§ REQUIRED WORK
Rewrite these items as a numbered list without blank lines, starting with the line containing "Click the reply time 2018-05-24 16:13:16" and going on through the line containing "This screenshot has". Leave the pictures out.
───── DATA LINES
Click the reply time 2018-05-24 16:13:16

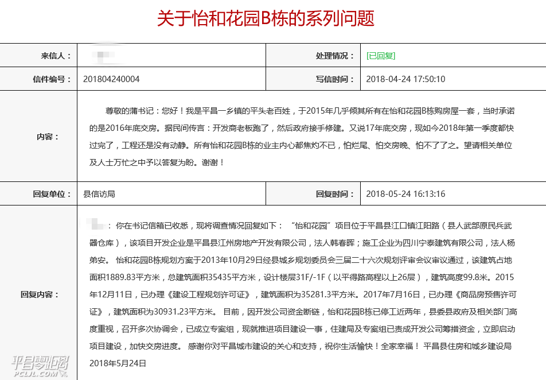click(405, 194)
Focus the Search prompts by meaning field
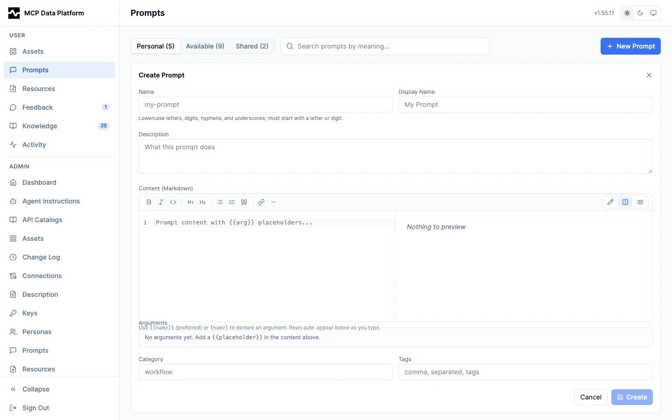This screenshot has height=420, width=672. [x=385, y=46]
──────────
───── DATA LINES
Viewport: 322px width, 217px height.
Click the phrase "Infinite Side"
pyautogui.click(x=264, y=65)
──────────
───── DATA LINES
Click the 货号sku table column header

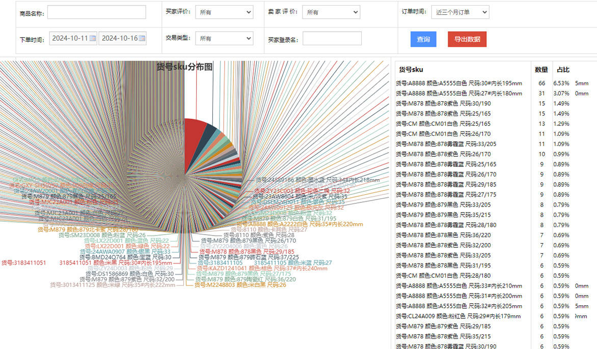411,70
──────────
§ FINISHED EXERCISE
1. Click the reply time 2018-05-24 16:13:16
2. click(405, 194)
3. Focus the Search prompts by meaning field
4. This screenshot has height=420, width=672. [x=385, y=46]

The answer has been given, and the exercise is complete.